• _EXERCISE BRIEF_
Lift every line from the entries that includes the word "radio".

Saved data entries
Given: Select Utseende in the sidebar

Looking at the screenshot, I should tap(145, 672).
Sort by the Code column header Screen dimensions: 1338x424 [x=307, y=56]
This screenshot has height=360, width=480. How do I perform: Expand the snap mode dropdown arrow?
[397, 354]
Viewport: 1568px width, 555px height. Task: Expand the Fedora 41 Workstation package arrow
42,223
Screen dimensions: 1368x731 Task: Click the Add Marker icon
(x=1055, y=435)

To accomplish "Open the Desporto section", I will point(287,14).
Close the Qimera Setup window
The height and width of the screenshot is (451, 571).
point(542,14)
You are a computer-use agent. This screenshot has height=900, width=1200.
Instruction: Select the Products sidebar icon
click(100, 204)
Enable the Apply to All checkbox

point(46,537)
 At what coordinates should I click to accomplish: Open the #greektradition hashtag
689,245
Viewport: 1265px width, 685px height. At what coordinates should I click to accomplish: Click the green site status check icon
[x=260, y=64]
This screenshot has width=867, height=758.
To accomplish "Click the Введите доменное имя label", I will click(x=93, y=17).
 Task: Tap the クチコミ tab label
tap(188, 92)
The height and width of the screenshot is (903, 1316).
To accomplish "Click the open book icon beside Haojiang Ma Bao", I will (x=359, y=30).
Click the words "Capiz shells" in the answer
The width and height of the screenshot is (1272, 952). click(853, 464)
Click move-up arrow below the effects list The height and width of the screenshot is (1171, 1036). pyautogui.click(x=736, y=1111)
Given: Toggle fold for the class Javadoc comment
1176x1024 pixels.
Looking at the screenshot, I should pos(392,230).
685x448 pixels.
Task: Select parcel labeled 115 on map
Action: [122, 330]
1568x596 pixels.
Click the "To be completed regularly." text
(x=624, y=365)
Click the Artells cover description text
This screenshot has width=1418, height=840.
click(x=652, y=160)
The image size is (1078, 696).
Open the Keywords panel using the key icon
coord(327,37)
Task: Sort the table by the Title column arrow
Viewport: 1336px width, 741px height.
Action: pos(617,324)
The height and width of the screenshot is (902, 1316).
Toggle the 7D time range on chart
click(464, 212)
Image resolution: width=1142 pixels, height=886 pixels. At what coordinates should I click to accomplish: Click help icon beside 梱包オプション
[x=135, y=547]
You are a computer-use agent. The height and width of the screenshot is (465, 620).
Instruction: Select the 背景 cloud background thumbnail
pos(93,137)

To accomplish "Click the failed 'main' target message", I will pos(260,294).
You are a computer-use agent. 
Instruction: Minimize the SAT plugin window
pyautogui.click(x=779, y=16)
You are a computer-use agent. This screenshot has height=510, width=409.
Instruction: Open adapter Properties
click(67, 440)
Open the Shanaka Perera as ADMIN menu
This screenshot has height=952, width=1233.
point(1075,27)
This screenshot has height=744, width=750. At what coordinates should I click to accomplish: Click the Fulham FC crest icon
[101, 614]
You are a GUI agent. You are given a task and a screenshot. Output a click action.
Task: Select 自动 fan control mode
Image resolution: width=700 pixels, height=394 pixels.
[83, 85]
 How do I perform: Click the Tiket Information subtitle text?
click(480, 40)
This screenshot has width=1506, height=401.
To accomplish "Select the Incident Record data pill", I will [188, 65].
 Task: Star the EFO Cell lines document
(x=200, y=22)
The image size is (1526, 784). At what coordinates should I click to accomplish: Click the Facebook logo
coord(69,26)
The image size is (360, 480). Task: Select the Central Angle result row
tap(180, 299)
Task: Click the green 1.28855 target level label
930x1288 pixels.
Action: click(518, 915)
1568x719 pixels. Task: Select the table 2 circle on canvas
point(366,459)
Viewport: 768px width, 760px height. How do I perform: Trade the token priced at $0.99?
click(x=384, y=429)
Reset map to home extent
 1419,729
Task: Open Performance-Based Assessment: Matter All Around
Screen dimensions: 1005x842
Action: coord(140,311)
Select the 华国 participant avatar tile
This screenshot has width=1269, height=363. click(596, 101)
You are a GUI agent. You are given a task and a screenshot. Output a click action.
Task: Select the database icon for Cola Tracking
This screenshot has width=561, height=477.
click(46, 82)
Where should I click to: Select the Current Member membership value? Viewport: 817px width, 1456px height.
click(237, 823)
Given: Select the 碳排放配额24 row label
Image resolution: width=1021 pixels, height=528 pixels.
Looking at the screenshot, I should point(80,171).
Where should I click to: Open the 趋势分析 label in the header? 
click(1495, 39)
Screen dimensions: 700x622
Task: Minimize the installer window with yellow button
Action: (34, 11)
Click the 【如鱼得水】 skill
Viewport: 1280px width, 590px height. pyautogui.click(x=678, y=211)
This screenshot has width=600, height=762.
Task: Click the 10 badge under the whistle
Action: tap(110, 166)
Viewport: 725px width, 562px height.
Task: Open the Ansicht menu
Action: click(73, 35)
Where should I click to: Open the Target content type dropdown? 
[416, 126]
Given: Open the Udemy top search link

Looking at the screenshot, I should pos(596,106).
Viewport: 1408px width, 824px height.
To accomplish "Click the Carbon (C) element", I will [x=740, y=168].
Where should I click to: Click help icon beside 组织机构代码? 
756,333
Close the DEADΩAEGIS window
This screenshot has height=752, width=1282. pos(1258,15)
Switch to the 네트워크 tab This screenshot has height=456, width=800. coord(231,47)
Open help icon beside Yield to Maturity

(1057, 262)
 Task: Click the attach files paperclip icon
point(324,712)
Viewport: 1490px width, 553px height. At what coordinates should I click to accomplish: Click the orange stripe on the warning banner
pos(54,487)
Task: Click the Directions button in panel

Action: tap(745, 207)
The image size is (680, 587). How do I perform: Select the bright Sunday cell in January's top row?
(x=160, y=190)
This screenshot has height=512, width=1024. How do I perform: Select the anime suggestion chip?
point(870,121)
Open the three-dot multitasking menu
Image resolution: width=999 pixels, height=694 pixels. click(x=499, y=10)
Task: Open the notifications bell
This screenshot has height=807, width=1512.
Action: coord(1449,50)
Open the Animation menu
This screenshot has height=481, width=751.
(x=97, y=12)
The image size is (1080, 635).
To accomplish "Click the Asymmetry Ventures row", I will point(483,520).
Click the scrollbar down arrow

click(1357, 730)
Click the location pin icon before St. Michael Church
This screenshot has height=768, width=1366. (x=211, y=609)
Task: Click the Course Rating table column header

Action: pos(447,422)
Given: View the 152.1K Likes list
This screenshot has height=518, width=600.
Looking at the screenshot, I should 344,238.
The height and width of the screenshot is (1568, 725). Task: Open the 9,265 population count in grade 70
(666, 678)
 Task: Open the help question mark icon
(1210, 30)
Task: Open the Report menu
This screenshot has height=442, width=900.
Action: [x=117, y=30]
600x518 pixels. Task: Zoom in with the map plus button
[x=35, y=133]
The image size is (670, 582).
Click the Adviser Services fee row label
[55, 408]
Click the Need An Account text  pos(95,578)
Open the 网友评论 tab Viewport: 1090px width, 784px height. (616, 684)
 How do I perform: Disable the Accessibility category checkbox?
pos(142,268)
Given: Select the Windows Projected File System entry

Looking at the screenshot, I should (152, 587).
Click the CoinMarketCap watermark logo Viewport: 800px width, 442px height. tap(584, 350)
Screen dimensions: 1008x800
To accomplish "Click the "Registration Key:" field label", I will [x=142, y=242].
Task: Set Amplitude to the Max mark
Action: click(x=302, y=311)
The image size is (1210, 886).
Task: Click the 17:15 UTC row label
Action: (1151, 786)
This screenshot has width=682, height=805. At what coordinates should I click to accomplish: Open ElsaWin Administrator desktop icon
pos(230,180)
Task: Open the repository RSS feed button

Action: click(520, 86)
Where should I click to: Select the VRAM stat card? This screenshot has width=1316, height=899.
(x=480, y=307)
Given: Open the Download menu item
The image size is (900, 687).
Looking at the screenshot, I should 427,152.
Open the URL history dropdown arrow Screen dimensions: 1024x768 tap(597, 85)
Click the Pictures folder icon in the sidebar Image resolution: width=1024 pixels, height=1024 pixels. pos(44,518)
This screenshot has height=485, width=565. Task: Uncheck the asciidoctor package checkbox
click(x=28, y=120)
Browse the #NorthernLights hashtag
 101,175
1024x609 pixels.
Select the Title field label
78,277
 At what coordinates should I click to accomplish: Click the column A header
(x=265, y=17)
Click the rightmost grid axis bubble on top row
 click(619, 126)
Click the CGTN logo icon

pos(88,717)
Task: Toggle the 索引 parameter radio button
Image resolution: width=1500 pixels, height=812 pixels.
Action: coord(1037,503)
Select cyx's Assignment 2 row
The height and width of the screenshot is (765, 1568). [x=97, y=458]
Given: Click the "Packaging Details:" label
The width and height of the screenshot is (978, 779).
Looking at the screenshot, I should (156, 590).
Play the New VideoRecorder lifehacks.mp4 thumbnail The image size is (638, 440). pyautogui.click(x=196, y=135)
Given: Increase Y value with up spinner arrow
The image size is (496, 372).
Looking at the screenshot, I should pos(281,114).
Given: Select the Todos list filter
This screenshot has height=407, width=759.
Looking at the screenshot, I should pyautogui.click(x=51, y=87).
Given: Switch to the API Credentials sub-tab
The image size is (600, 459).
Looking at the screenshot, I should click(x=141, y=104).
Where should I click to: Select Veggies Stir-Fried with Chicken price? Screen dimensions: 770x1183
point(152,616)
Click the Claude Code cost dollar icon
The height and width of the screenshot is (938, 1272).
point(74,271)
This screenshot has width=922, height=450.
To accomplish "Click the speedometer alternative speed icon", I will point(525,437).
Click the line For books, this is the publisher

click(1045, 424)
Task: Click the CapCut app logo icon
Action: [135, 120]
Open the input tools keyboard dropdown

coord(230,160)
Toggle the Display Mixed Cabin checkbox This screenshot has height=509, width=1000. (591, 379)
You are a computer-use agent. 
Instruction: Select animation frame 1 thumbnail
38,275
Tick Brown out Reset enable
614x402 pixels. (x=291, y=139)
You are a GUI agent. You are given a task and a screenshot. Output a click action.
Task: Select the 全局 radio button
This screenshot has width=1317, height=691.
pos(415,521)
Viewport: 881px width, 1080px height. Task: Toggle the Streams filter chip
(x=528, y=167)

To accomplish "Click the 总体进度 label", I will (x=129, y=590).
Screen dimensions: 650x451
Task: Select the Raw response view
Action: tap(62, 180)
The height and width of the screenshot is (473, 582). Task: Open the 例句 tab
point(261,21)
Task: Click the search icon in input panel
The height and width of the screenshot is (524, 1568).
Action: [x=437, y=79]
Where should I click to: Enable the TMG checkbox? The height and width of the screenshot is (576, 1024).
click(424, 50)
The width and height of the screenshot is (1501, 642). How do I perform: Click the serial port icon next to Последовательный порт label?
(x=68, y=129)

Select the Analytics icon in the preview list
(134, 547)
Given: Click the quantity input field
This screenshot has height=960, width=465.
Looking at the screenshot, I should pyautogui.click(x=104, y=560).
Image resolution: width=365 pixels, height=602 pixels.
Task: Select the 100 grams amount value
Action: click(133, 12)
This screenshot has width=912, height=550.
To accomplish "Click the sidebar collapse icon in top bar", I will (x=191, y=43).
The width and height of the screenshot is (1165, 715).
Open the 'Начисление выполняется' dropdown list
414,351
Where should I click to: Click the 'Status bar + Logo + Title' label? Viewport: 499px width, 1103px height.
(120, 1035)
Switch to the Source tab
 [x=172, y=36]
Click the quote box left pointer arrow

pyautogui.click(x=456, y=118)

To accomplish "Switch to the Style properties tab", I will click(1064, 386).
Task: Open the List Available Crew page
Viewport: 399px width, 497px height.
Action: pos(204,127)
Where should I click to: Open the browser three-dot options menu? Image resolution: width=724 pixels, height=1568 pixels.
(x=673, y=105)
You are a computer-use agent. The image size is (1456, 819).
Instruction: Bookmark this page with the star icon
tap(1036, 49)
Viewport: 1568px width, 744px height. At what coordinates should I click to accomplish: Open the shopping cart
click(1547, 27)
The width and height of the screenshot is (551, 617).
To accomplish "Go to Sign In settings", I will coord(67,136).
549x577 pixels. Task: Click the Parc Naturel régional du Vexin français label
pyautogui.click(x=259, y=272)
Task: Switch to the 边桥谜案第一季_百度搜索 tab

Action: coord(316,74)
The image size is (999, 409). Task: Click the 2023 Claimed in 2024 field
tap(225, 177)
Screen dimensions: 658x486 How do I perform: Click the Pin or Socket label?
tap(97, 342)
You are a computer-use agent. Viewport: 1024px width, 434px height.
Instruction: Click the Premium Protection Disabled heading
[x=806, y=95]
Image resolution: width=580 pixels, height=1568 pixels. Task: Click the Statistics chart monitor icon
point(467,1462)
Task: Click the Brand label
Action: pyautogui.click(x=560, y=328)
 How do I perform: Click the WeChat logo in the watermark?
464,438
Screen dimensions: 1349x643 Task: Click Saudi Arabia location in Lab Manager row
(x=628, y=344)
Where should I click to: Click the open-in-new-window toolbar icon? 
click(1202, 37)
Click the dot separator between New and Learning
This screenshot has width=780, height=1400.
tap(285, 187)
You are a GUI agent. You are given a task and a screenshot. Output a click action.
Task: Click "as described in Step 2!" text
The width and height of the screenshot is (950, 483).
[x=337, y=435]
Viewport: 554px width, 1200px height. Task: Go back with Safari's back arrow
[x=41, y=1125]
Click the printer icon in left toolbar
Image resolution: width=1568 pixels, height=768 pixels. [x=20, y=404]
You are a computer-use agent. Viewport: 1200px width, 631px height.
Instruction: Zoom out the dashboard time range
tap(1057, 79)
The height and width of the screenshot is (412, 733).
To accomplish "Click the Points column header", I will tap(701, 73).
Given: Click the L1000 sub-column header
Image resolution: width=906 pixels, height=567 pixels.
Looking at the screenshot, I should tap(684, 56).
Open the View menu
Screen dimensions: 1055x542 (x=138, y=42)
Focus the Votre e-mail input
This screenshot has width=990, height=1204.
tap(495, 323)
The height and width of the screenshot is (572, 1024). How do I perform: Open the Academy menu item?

• _REPLY_
Task: Toggle the 索引 parameter radio button
Task: Select the 全局 radio button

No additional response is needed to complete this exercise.